4. Cumberland Farms. Do they still have these any more? They’re like 7-11 stores or NYC bodegas: band-aids, porn, soda, coffee, condoms, newspapers. I worked the Sunday 6AM shift. That meant putting together the Sunday papers. Oh, you say, I thought the newspapers just came like that? Oh no, my dear, oh no. Some poor slob has to fold the sections, pile them together, stick in all those circulars you’re going to throw away. Not hard work but it did mean having newsprint pretty much embedded into my skin until Tuesday. In true colleagiate fashion, after a particularly long Saturday night, I may have called in sick for Sunday morning and then never gone back. Sorry!

5. Waitress, waitress, waitress. I can still sling a full tray onto my left shoulder, carry it through a crowded room, and then hand out the plates and drinks without spilling anything. It’s a very macho skill, acquired through a looong time in the food-service trenches.  All I can say is that if everyone in the world had to work in food service for a full year–either line cook, busboy, waitress, front-of-house…we would all be a helluva lot nicer to one another.
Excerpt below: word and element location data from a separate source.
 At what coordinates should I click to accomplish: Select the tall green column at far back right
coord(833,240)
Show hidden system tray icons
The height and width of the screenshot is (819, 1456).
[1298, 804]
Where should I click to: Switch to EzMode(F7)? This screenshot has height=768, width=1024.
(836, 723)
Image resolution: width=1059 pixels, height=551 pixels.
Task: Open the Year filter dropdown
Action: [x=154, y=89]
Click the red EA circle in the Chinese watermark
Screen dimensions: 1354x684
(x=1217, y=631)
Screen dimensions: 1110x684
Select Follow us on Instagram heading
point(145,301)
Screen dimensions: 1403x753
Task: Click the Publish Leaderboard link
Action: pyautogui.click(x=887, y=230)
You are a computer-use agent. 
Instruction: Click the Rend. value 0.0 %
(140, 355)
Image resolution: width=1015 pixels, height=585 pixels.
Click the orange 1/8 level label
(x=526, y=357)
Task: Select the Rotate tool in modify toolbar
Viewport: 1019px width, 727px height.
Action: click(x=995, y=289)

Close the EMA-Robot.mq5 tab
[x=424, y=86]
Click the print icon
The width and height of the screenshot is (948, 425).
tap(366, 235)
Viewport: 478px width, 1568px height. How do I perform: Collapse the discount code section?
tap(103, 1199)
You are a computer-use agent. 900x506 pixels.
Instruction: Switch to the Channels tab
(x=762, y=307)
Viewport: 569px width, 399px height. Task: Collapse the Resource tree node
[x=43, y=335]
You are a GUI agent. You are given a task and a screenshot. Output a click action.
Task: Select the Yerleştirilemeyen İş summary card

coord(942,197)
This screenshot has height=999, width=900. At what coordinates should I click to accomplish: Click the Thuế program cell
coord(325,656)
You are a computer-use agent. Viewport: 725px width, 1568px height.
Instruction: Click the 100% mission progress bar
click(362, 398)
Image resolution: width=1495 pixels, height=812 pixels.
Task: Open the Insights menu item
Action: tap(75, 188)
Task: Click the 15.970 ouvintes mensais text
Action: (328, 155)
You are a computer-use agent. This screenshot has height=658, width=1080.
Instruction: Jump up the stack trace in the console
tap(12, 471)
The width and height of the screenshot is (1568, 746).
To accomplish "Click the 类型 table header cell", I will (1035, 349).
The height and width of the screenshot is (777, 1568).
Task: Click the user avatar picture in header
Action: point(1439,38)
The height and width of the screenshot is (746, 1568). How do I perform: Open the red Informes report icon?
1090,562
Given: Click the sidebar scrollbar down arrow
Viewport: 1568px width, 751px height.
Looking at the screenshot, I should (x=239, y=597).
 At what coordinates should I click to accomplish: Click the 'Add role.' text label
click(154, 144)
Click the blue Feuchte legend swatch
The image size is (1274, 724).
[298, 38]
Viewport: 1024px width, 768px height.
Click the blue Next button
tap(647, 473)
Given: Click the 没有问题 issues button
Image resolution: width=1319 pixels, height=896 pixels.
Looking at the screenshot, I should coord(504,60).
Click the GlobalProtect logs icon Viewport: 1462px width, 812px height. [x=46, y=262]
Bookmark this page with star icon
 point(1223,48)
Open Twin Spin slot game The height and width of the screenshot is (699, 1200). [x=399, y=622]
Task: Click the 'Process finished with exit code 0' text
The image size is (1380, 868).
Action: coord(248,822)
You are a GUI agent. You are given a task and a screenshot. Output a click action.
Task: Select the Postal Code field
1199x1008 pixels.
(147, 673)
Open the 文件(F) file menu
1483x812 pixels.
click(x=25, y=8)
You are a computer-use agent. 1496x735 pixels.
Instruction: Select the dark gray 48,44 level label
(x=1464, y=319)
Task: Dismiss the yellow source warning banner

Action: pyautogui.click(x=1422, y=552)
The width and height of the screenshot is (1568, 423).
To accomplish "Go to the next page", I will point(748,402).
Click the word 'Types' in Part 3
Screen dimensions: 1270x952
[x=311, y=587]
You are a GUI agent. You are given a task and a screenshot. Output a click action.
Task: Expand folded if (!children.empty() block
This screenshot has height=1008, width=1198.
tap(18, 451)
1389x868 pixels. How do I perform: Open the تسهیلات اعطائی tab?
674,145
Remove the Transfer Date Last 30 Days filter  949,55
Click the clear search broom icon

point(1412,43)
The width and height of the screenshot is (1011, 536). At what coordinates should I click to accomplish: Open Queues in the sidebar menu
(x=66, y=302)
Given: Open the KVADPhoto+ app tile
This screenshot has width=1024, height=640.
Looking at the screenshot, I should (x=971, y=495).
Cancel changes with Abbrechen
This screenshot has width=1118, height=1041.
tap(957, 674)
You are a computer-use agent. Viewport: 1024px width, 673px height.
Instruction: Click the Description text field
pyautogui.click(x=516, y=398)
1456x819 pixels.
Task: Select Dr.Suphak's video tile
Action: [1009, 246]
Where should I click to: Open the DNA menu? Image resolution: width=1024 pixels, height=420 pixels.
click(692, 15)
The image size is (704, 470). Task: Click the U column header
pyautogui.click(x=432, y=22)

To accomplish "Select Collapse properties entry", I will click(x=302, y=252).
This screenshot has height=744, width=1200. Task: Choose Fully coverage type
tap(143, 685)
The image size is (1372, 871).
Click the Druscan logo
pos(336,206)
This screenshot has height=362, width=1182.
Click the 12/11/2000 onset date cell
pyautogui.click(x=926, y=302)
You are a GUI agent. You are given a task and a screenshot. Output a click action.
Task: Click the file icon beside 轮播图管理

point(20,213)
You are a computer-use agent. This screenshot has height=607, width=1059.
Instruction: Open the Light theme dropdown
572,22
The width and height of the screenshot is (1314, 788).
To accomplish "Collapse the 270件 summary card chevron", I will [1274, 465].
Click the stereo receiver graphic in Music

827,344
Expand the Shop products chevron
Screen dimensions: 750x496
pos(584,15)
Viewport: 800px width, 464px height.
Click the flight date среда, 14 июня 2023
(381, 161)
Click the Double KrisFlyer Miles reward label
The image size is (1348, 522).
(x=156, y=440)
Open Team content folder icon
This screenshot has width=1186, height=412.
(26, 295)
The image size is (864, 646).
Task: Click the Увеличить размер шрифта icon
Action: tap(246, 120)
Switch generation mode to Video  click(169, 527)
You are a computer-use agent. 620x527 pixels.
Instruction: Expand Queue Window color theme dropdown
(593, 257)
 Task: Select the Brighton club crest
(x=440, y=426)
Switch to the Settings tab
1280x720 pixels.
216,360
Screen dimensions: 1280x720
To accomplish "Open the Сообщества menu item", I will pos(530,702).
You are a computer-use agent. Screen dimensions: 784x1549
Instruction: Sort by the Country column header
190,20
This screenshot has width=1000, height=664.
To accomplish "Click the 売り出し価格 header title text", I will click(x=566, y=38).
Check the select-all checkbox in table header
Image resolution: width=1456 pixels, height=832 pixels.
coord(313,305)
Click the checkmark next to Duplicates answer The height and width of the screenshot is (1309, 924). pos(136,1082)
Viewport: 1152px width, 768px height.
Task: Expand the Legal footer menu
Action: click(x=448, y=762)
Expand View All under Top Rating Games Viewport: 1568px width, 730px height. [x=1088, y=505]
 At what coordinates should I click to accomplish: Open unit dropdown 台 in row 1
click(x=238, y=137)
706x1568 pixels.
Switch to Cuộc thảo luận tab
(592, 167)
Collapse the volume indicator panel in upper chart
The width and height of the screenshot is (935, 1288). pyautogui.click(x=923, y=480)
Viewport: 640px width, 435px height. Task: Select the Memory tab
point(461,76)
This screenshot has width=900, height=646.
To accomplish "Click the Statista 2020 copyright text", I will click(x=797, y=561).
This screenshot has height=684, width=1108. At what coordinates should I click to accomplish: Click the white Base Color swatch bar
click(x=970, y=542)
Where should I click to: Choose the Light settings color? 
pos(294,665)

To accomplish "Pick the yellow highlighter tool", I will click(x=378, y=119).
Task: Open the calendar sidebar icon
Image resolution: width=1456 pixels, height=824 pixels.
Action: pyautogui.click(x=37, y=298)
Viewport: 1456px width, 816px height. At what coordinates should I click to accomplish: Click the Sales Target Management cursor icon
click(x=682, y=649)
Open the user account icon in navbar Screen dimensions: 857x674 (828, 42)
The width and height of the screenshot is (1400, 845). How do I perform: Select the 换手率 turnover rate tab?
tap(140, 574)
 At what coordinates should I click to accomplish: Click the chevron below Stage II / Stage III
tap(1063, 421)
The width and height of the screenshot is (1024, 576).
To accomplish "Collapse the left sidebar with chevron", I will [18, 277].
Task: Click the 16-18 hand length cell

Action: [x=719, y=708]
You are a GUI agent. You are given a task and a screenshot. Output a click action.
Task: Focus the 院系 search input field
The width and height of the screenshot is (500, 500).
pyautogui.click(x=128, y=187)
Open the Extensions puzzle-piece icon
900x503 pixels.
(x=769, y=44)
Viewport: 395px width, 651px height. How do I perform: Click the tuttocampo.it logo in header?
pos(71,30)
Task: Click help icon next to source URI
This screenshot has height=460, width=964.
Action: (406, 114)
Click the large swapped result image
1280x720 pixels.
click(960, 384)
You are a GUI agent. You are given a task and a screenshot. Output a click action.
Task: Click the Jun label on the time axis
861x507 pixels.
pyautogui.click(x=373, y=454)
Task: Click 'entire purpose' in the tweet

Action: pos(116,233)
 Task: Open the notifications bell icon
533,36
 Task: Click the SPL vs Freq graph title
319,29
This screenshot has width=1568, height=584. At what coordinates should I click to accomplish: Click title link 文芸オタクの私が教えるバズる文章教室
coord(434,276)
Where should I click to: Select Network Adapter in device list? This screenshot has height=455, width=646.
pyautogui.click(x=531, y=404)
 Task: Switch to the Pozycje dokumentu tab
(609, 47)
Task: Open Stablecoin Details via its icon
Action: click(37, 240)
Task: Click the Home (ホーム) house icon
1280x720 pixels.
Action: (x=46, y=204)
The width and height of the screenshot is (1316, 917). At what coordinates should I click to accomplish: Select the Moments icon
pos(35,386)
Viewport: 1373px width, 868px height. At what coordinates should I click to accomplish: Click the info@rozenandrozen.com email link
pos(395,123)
Plus waitressing was the best training for being a parent I’ve ever had: Multi-tasking? yep. Being nice to idiots? yep. Cleaning up messes not your own? yep. Being asked the same idiotic questions over and over again? Oh yeah. Not getting paid what you’re worth? You bet your sweet bippy.

6. Temp secretary in any number of office buildings in Manhattan. As a graduate student, before I started teaching, I temped. Shuffled into some random office where someone showed me how to answer the phones, and then left alone. Actually, as jobs go, it was clean, air-conditioned (this was in the summer), and I had access to office supplies.  There may or may not have been petty theft during my temping time.

7. Writing coach for the Department of Labor in NYC.  Yes. True story. I spent about three months as part of a pilot project (that never took off, probably due to my own ineptitude) trying to teach statisticians at the NYC Department of Labor how to put their numbers and data into words that regular humans could understand.  I had no idea what I was doing; the bureaucrats who were working with me had no idea what they were doing there, and the whole thing was something of a fiasco. To all of you still writing passive-voice sentences comprised primarily of numbers…I’m sorry! I was finishing my master’s thesis, breaking up with a boyfriend, and living on about 10K a year, in Manhattan. None of these things is conducive to being a productive worker (although I’m not sure how you measure that fact, statistically).

I’m going to stop this list at seven instead of my usual ten. After the Department of Labor gig, my work life starts to be more grownup (although frequently still crappy).  I did a long stint (like fifteen years) teaching at a conservative Catholic college (despite having never been conservative nor Catholic, myself), where more than once I realized that I’d sworn in front of a nun (she wasn’t wearing her outfit! How was I supposed to know!), and now here I am…in Abu Dhabi. Still working and still very, very nice to waitresses.